Claims in Insurance
Definition of claims: Claim is a right of insured to receive the amount secured under the policy of insurance contract promised by Insurer.
An insurance claim is the actual application for benefits provided by an insurance company. Policy holders must first file an insurance claim before any money can be disbursed to the hospital or repair shop or other contracted service. The insurance company may or may not approve the claim, based on their own assessment of the circumstances. Individuals who take out home, life, health, or automobile insurance policies must maintain regular payments called premiums to the insurers. Most of the time these premiums are used to settle another person’s insurance claim or to build up the available assets of the insurance company.

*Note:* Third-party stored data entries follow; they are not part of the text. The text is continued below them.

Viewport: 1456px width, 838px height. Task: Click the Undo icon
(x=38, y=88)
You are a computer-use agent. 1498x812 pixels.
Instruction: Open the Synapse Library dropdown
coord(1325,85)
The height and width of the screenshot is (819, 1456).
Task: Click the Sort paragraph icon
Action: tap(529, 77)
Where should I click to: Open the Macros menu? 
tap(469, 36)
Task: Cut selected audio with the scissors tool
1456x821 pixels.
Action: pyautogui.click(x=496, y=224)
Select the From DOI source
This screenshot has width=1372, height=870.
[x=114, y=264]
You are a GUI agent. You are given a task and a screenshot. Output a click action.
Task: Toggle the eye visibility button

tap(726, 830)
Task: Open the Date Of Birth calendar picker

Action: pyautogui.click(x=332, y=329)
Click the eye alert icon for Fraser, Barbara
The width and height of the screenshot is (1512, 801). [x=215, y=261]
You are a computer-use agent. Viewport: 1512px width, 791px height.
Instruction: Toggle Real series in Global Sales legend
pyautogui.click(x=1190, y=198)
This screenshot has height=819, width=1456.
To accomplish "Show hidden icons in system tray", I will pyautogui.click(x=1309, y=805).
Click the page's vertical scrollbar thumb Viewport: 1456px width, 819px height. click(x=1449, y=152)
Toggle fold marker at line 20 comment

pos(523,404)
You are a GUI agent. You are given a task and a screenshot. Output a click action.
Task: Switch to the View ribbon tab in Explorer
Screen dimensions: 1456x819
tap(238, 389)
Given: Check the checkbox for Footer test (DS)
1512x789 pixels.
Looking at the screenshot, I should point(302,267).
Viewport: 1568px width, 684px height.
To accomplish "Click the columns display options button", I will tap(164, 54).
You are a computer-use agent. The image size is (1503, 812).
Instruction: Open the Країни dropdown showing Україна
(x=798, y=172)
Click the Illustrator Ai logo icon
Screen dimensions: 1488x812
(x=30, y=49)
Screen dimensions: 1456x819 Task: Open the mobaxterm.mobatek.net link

When claims are filed, the insured has to observe the settled rules and procedures and the insurer has also to reciprocate in a similar manner by undertaking appropriate steps for speedy disposal of claims. It is true that claims settlement is complex in nature, but it is the driving force to plant confidence in the hearts of people, in general and beneficiaries in specific. Insurance claim is a right of insured under a contract of insurance. Insurance contract is a contract by which one party called the insurer promises to save the other party, the insured on payment of consideration known as the premium. The insurer promises to save the insured are nominees/assignees of the insured on happening of event or risk insured. Disputes crop up in the payment of claim when the insurer and the insured understand the process of claims payment in a different way. Claims settlement is an integral part of the insurance business which is a service industry and its growth is interwoven with the people, the customers and consumers of service. It is inevitable for the insurance company to protect and guard the interests of the policyholders. An insurance claim is the only way to officially apply for benefits under an insurance policy, but until the insurance company has assessed the situation it will remain only a claim, not a pay-out.
Many insurers have recognized the need to improve the efficiency of their claims management process. They have streamlined processes, eliminated paper-based forms and redistributed work to match the demands to skills. The objective of their efforts is to lower costs, while also increasing overall throughput. Efficiency improvements make tasks quicker and less costly to execute. However, to realize even greater improvements in the claims handling process, insurers must also focus on the effectiveness of their claims decisions.
Claims handling costs typically represent 10% to 15% of net earned premium; in contrast, claims payouts represent 40% to 65%. Insurers that expand their focus to include effective as well as efficient claims processing will find a far larger pool of savings opportunities. Technology can play a significant role by providing integrated channels for communication and collaboration. This would help the insurance company increase employee productivity by reducing cycle time and defect rate and also increase employee participation and compliance.
Claims Processing sometimes involves collating and sharing large amounts of information among multiple parties involved in a claim, from body shops to adjusters to investigators to lawyers and doctors to claimants and regulators. And it involves the knowledge of experienced adjusters to determine the fair and appropriate outcome of a claim. In fact, losses and loss expenses absorb 80% of premium collected by carriers.
Service representatives and claims adjusters need to access data from multiple sources when processing or assessing a claim, which delays settlement time and increases costs. Manual steps reduce transparency of the claims process and raise the risk of fraud, manipulation or simply human error. Customer retention is also a challenge – experts say that 75 percent of customers leave their insurer due to claims issues.